Rewrite the listing below with each "Locate each element" changed to "Find each element", leaving everything else as it is.

◇ ◇ ◇ ◇

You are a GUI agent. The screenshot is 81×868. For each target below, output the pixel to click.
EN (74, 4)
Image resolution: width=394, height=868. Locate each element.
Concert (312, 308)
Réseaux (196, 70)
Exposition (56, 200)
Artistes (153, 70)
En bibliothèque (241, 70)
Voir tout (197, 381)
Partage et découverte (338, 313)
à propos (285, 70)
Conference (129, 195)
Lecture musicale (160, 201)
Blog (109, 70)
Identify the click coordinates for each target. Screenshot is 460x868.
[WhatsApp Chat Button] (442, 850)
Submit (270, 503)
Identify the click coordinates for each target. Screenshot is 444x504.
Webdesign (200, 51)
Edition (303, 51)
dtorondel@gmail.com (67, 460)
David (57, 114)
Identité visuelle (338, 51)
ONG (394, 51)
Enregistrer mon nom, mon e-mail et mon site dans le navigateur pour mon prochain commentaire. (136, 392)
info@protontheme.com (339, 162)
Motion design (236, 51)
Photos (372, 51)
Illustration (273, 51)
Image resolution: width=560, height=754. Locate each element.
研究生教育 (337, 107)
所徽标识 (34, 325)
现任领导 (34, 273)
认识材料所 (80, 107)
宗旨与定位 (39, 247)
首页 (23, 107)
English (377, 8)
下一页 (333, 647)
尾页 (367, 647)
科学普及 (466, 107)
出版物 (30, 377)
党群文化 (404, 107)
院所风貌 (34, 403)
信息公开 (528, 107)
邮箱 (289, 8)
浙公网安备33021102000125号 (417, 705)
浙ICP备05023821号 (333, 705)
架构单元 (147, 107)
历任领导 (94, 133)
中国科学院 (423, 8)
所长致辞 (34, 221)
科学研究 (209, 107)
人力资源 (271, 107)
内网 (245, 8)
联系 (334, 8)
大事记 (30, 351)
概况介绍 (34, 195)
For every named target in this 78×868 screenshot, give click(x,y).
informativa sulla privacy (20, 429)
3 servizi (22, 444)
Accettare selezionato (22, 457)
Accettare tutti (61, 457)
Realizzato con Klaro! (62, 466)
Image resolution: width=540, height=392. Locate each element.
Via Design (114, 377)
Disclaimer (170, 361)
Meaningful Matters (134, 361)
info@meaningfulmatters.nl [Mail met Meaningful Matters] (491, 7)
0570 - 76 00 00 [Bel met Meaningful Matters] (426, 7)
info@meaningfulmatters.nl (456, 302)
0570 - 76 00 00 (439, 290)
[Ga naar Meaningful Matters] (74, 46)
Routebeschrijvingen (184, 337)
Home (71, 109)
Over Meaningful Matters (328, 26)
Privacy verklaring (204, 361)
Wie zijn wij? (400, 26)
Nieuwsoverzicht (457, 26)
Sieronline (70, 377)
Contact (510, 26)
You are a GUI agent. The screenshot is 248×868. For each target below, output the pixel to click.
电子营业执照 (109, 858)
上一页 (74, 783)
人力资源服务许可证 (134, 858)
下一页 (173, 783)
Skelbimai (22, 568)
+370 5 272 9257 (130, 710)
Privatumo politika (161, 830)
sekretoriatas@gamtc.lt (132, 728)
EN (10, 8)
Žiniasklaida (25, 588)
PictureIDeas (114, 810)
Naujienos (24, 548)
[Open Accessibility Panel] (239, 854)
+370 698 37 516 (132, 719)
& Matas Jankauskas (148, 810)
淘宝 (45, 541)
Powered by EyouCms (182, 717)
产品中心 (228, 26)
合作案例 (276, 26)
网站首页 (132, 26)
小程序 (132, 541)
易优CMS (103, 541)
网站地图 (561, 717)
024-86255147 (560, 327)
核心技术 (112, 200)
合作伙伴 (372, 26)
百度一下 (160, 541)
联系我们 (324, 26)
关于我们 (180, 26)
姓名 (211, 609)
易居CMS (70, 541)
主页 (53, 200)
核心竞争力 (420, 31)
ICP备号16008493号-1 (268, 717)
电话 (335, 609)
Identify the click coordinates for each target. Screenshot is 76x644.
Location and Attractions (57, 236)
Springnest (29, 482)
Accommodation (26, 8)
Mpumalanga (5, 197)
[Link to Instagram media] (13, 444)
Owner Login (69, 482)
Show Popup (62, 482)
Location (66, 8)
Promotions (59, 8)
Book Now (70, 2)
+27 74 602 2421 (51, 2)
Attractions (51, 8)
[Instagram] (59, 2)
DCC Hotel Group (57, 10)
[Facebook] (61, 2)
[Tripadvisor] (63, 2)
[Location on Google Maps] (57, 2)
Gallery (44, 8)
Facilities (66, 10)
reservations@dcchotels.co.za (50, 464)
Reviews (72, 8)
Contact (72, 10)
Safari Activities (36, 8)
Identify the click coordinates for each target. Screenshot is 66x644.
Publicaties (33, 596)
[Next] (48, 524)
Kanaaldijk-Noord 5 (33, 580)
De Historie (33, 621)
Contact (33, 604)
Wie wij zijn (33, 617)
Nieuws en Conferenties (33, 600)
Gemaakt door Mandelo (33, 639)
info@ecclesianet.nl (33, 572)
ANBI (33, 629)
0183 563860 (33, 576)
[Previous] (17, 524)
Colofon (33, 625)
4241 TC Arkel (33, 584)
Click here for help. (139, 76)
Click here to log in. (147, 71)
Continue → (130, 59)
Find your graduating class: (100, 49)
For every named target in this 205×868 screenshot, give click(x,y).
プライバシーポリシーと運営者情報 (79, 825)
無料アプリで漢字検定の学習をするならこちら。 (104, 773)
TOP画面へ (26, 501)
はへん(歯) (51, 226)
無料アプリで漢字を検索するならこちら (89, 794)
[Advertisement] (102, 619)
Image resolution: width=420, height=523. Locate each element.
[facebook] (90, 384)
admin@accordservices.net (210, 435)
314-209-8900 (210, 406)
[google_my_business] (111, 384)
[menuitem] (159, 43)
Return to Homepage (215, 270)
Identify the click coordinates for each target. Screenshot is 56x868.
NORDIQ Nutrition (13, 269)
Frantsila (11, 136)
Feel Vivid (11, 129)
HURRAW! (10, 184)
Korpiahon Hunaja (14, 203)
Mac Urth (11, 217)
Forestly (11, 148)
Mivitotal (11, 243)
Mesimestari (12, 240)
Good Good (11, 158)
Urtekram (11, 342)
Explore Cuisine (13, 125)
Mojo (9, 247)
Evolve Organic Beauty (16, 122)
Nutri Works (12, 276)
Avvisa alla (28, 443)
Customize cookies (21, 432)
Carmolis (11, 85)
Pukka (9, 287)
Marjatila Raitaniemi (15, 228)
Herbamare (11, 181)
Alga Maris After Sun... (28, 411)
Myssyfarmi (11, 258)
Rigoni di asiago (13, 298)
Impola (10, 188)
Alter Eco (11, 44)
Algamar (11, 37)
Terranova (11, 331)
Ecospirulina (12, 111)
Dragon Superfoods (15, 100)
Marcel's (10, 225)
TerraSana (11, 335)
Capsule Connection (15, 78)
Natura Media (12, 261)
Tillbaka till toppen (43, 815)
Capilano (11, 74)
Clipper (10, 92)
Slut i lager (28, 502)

◇ ◇ ◇ ◇

--- THE RESULT ---
You are a GUI agent. The screenshot is 81×868. For each target below, output the pixel to click.
EN (74, 4)
Image resolution: width=394, height=868. Find each element.
Concert (312, 308)
Réseaux (196, 70)
Exposition (56, 200)
Artistes (153, 70)
En bibliothèque (241, 70)
Voir tout (197, 381)
Partage et découverte (338, 313)
à propos (285, 70)
Conference (129, 195)
Lecture musicale (160, 201)
Blog (109, 70)
Identify the click coordinates for each target. Screenshot is 460x868.
[WhatsApp Chat Button] (442, 850)
Submit (270, 503)
Identify the click coordinates for each target. Screenshot is 444x504.
Webdesign (200, 51)
Edition (303, 51)
dtorondel@gmail.com (67, 460)
David (57, 114)
Identité visuelle (338, 51)
ONG (394, 51)
Enregistrer mon nom, mon e-mail et mon site dans le navigateur pour mon prochain commentaire. (136, 392)
info@protontheme.com (339, 162)
Motion design (236, 51)
Photos (372, 51)
Illustration (273, 51)
Image resolution: width=560, height=754. Find each element.
研究生教育 (337, 107)
所徽标识 (34, 325)
现任领导 (34, 273)
认识材料所 (80, 107)
宗旨与定位 (39, 247)
首页 (23, 107)
English (377, 8)
下一页 (333, 647)
尾页 (367, 647)
科学普及 (466, 107)
出版物 (30, 377)
党群文化 (404, 107)
院所风貌 (34, 403)
信息公开 (528, 107)
邮箱 (289, 8)
浙公网安备33021102000125号 (417, 705)
浙ICP备05023821号 (333, 705)
架构单元 (147, 107)
历任领导 (94, 133)
中国科学院 (423, 8)
所长致辞 (34, 221)
科学研究 (209, 107)
人力资源 (271, 107)
内网 (245, 8)
联系 (334, 8)
大事记 (30, 351)
概况介绍 (34, 195)
For every named target in this 78×868 screenshot, give click(x,y).
informativa sulla privacy (20, 429)
3 servizi (22, 444)
Accettare selezionato (22, 457)
Accettare tutti (61, 457)
Realizzato con Klaro! (62, 466)
Image resolution: width=540, height=392. Find each element.
Via Design (114, 377)
Disclaimer (170, 361)
Meaningful Matters (134, 361)
info@meaningfulmatters.nl [Mail met Meaningful Matters] (491, 7)
0570 - 76 00 00 [Bel met Meaningful Matters] (426, 7)
info@meaningfulmatters.nl (456, 302)
0570 - 76 00 00 (439, 290)
[Ga naar Meaningful Matters] (74, 46)
Routebeschrijvingen (184, 337)
Home (71, 109)
Over Meaningful Matters (328, 26)
Privacy verklaring (204, 361)
Wie zijn wij? (400, 26)
Nieuwsoverzicht (457, 26)
Sieronline (70, 377)
Contact (510, 26)
You are a GUI agent. The screenshot is 248×868. For each target below, output the pixel to click.
电子营业执照 (109, 858)
上一页 (74, 783)
人力资源服务许可证 (134, 858)
下一页 (173, 783)
Skelbimai (22, 568)
+370 5 272 9257 (130, 710)
Privatumo politika (161, 830)
sekretoriatas@gamtc.lt (132, 728)
EN (10, 8)
Žiniasklaida (25, 588)
PictureIDeas (114, 810)
Naujienos (24, 548)
[Open Accessibility Panel] (239, 854)
+370 698 37 516 (132, 719)
& Matas Jankauskas (148, 810)
淘宝 (45, 541)
Powered by EyouCms (182, 717)
产品中心 (228, 26)
合作案例 (276, 26)
网站首页 (132, 26)
小程序 (132, 541)
易优CMS (103, 541)
网站地图 (561, 717)
024-86255147 (560, 327)
核心技术 (112, 200)
合作伙伴 (372, 26)
百度一下 (160, 541)
联系我们 (324, 26)
关于我们 (180, 26)
姓名 (211, 609)
易居CMS (70, 541)
主页 (53, 200)
核心竞争力 (420, 31)
ICP备号16008493号-1 (268, 717)
电话 (335, 609)
Identify the click coordinates for each target. Screenshot is 76x644.
Location and Attractions (57, 236)
Springnest (29, 482)
Accommodation (26, 8)
Mpumalanga (5, 197)
[Link to Instagram media] (13, 444)
Owner Login (69, 482)
Show Popup (62, 482)
Location (66, 8)
Promotions (59, 8)
Book Now (70, 2)
+27 74 602 2421 (51, 2)
Attractions (51, 8)
[Instagram] (59, 2)
DCC Hotel Group (57, 10)
[Facebook] (61, 2)
[Tripadvisor] (63, 2)
[Location on Google Maps] (57, 2)
Gallery (44, 8)
Facilities (66, 10)
reservations@dcchotels.co.za (50, 464)
Reviews (72, 8)
Contact (72, 10)
Safari Activities (36, 8)
Identify the click coordinates for each target. Screenshot is 66x644.
Publicaties (33, 596)
[Next] (48, 524)
Kanaaldijk-Noord 5 (33, 580)
De Historie (33, 621)
Contact (33, 604)
Wie wij zijn (33, 617)
Nieuws en Conferenties (33, 600)
Gemaakt door Mandelo (33, 639)
info@ecclesianet.nl (33, 572)
ANBI (33, 629)
0183 563860 (33, 576)
[Previous] (17, 524)
Colofon (33, 625)
4241 TC Arkel (33, 584)
Click here for help. (139, 76)
Click here to log in. (147, 71)
Continue → (130, 59)
Find your graduating class: (100, 49)
For every named target in this 205×868 screenshot, give click(x,y).
プライバシーポリシーと運営者情報 (79, 825)
無料アプリで漢字検定の学習をするならこちら。 (104, 773)
TOP画面へ (26, 501)
はへん(歯) (51, 226)
無料アプリで漢字を検索するならこちら (89, 794)
[Advertisement] (102, 619)
Image resolution: width=420, height=523. Find each element.
[facebook] (90, 384)
admin@accordservices.net (210, 435)
314-209-8900 (210, 406)
[google_my_business] (111, 384)
[menuitem] (159, 43)
Return to Homepage (215, 270)
Identify the click coordinates for each target. Screenshot is 56x868.
NORDIQ Nutrition (13, 269)
Frantsila (11, 136)
Feel Vivid (11, 129)
HURRAW! (10, 184)
Korpiahon Hunaja (14, 203)
Mac Urth (11, 217)
Forestly (11, 148)
Mivitotal (11, 243)
Mesimestari (12, 240)
Good Good (11, 158)
Urtekram (11, 342)
Explore Cuisine (13, 125)
Mojo (9, 247)
Evolve Organic Beauty (16, 122)
Nutri Works (12, 276)
Avvisa alla (28, 443)
Customize cookies (21, 432)
Carmolis (11, 85)
Pukka (9, 287)
Marjatila Raitaniemi (15, 228)
Herbamare (11, 181)
Alga Maris After Sun... (28, 411)
Myssyfarmi (11, 258)
Rigoni di asiago (13, 298)
Impola (10, 188)
Alter Eco (11, 44)
Algamar (11, 37)
Terranova (11, 331)
Ecospirulina (12, 111)
Dragon Superfoods (15, 100)
Marcel's (10, 225)
TerraSana (11, 335)
Capsule Connection (15, 78)
Natura Media (12, 261)
Tillbaka till toppen (43, 815)
Capilano (11, 74)
Clipper (10, 92)
Slut i lager (28, 502)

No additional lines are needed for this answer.